Physical characteristics
- Dimensions: 11.65±0.56 km 12.39 km (calculated)
- Synodic rotation period: 16 h 26.5 h 26.592±0.003 h
- Geometric albedo: 0.20 (assumed) 0.248±0.020
- Spectral type: S
- Absolute magnitude (H): 11.80 · 11.9 · 12.37±0.29

= 4324 Bickel =

Main-belt asteroid

4324 Bickel, provisional designation , is a stony asteroid from the middle region of the asteroid belt, approximately 12 kilometers in diameter. It was discovered on 24 December 1981, by American astronomer Laurence Taff at Lincoln Laboratory's Experimental Test Site in Socorro, New Mexico, United States. The asteroid was named after amateur astronomer Wolf Bickel.

== Orbit and classification ==

Bickel orbits the Sun in the central main-belt at a distance of 2.0–3.1 AU once every 4 years and 1 month (1,483 days). Its orbit has an eccentricity of 0.20 and an inclination of 8° with respect to the ecliptic.
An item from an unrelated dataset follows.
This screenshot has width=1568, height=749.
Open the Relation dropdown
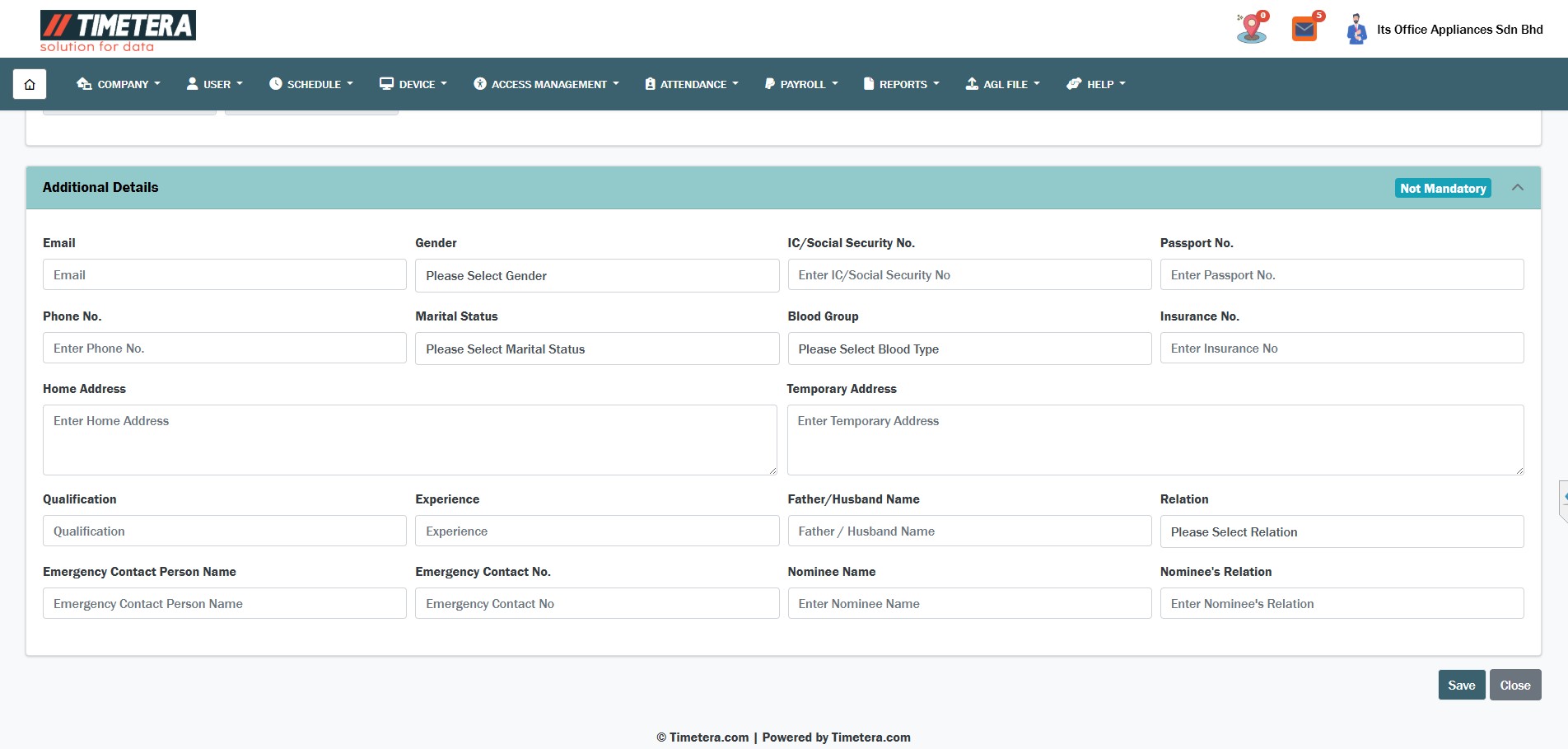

It was first identified as at Heidelberg Observatory in 1924, extending the body's observation arc by 57 years prior to its official discovery observation at Socorro.

== Physical characteristics ==

Bickel has been characterized as a common S-type asteroid.

=== Rotation period ===

In September 2001, the first ever conducted photometric observation of Bickel at the Rozhen Observatory, Bulgaria, rendered a rotational lightcurve with a longer-than-average period of 26.5 hours and a brightness variation of 0.63 magnitude (U=2). A more refined lightcurve was obtained in October 2005, by astronomers Raymond Poncy, Laurent Bernasconi and Rui Goncalves, which gave a well-defined period of 26.592±0.003 hours with an amplitude of 0.72 magnitude (U=3).

=== Diameter and albedo ===

According to observations by NASA's space-based Wide-field Infrared Survey Explorer with its subsequent NEOWISE mission, Bickel measures 11.7 kilometers in diameter and its surface has an albedo of 0.248, while the Collaborative Asteroid Lightcurve Link assumes a standard albedo for stony asteroids of 0.20 and calculates a slightly larger diameter of 12.4 kilometers with an absolute magnitude of 11.9.

== Naming ==

This minor planet was named in honor of German amateur astronomer Wolf Bickel (born 1942) who began observing minor planets at his private Bergisch Gladbach Observatory in 1995.

At the time this minor planet was named, he had discovered more than 540 numbered minor planets. The official naming citation was published by the Minor Planet Center on 22 July 2013 (M.P.C. 84378). Bickel has become Germany's most prolific discoverer of asteroids, ahead of (professional) astronomer Freimut Börngen, the first time in 150 years, that an amateur astronomer is ranking first among the German top discoverers. His total number of discoveries has since increased to more than 600.